PROBLEM STATEMENT:
Leaving out all pictures, reproduce the entries below exactly, from the first line through the line that contains "Screen dimensions: 1389x868".

EXTRACTED DATA:
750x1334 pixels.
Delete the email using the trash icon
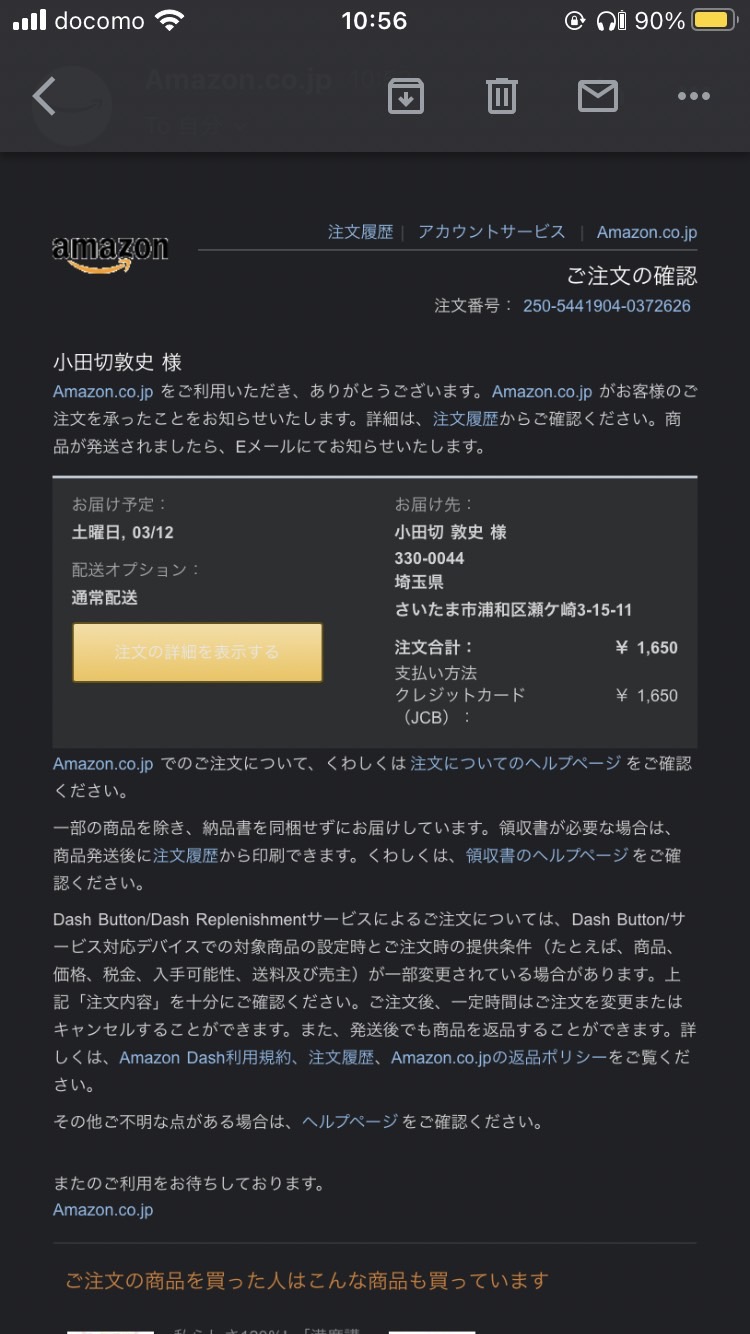coord(502,96)
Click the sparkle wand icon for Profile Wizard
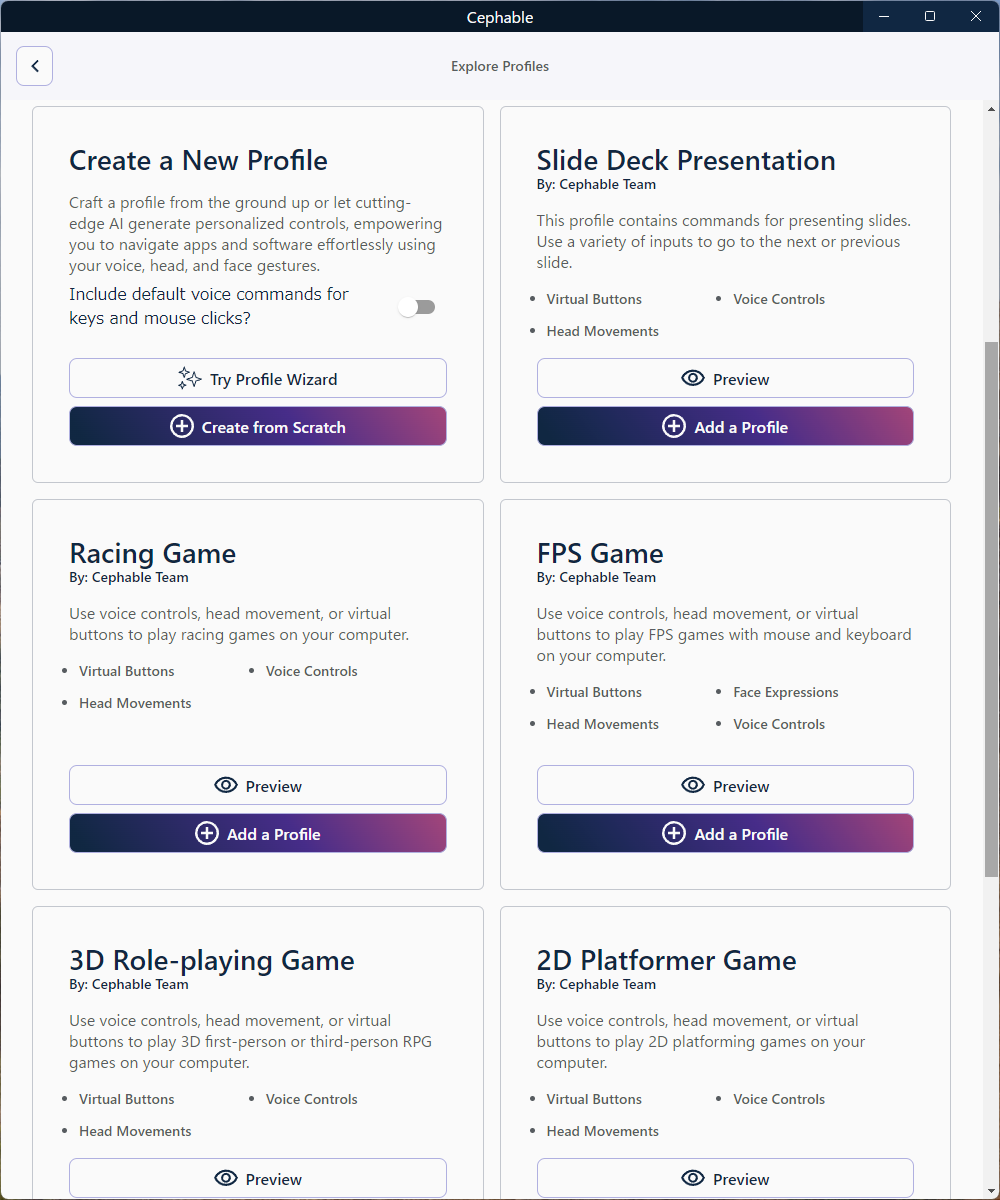This screenshot has height=1200, width=1000. [189, 378]
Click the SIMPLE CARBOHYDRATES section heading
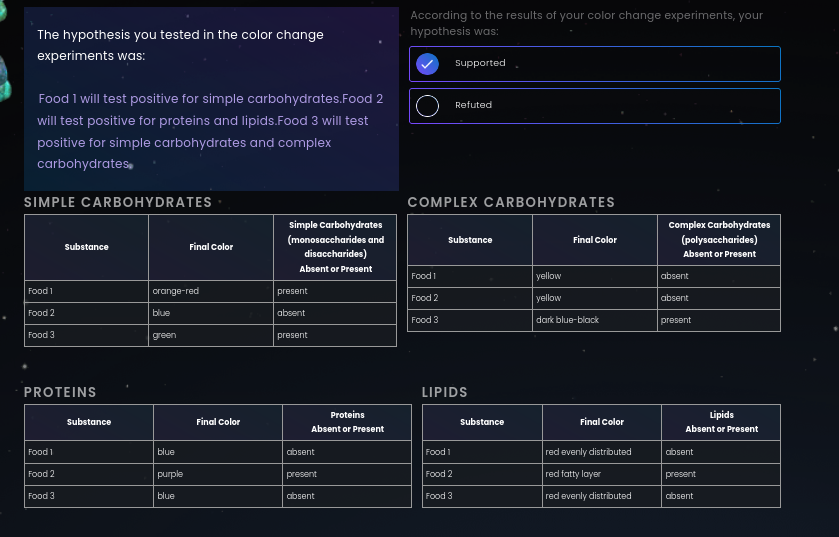 pos(118,202)
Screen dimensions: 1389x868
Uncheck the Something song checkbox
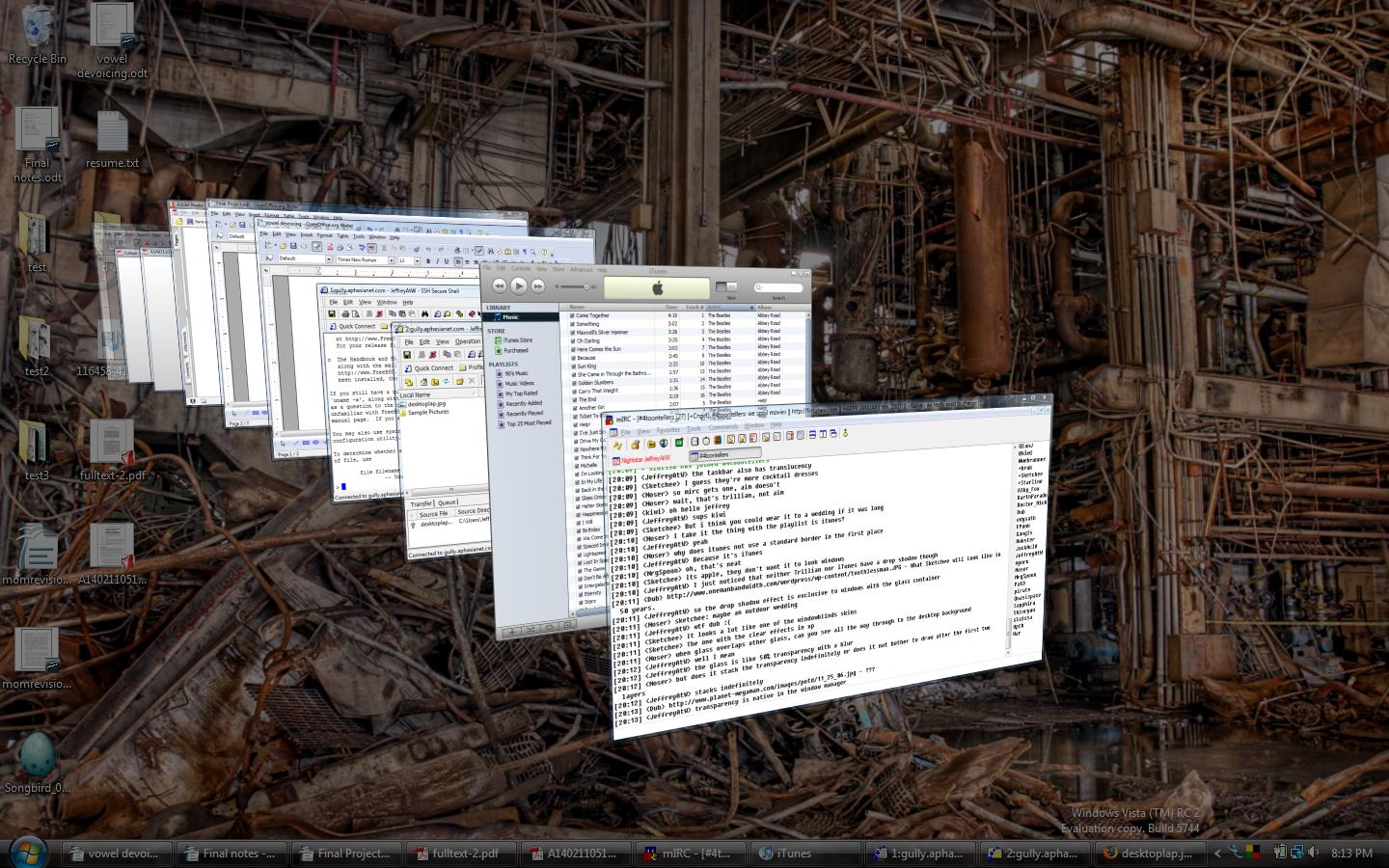(573, 324)
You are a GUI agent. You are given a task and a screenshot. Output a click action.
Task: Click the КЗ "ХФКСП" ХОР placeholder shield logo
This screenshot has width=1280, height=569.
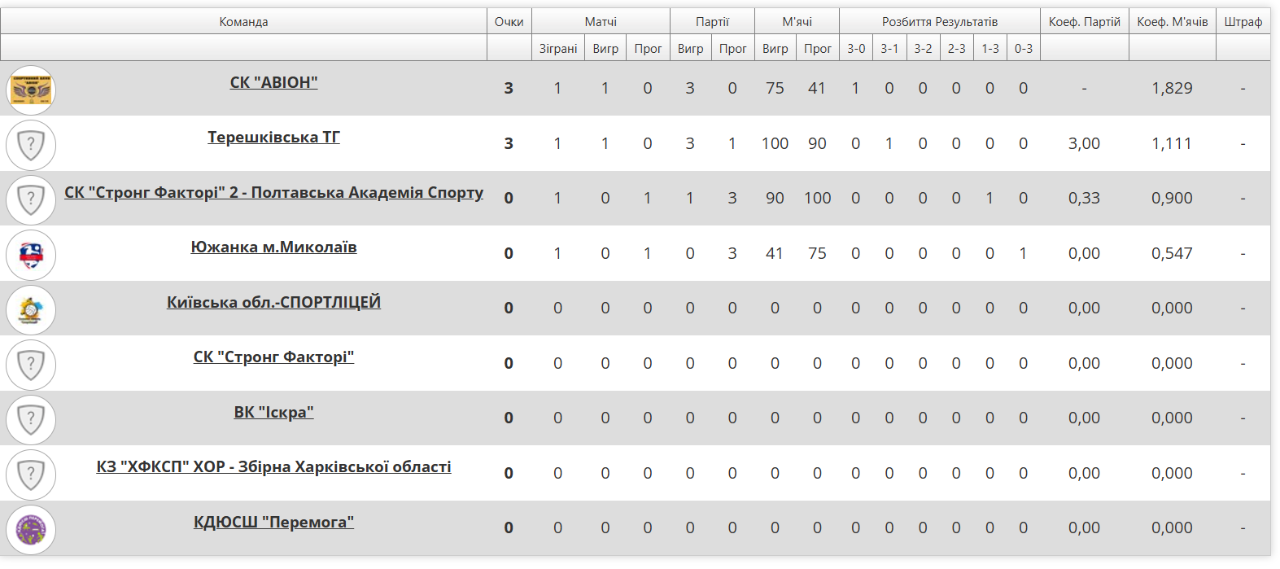(31, 474)
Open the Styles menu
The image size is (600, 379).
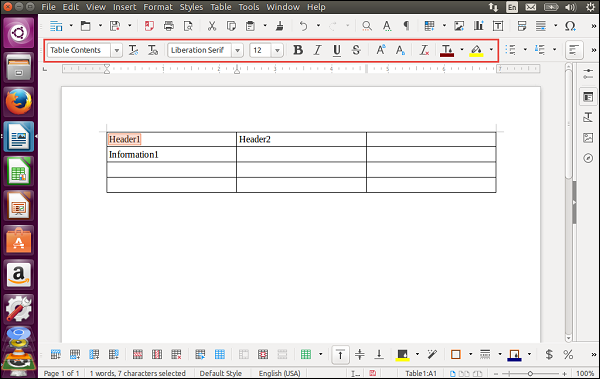point(191,7)
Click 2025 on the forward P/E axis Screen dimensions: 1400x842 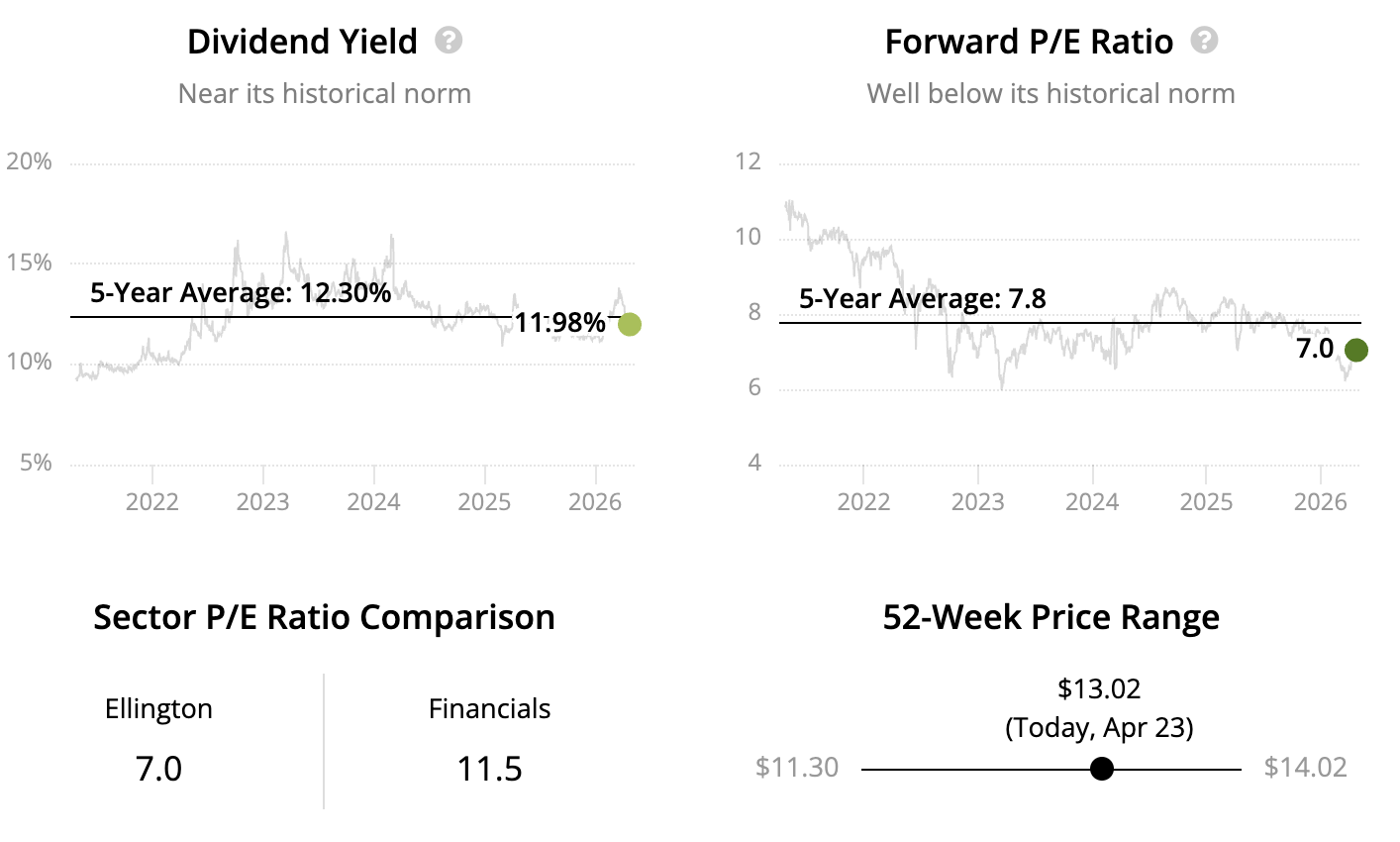pyautogui.click(x=1206, y=501)
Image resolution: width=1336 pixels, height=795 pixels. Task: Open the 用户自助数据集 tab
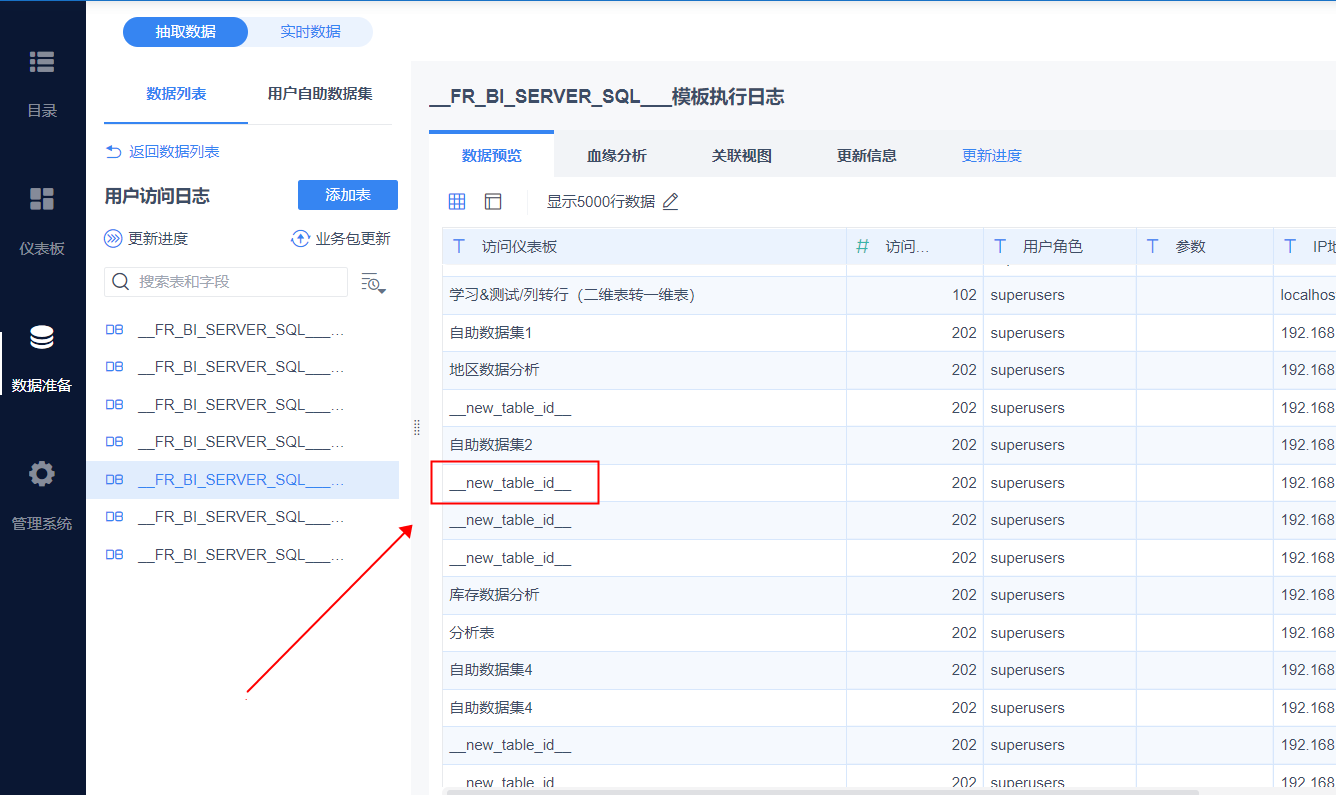320,94
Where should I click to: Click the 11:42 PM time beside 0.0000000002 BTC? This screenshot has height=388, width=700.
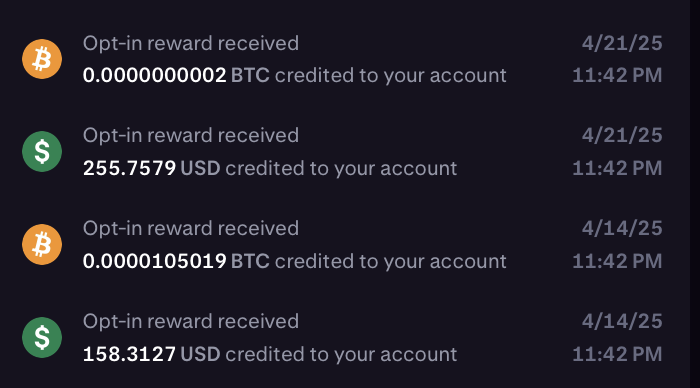pyautogui.click(x=617, y=75)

REPLY:
750x1334 pixels.
Delete the email using the trash icon
coord(502,96)
Click the sparkle wand icon for Profile Wizard
This screenshot has height=1200, width=1000. [189, 378]
Click the SIMPLE CARBOHYDRATES section heading
 pos(118,202)
Screen dimensions: 1389x868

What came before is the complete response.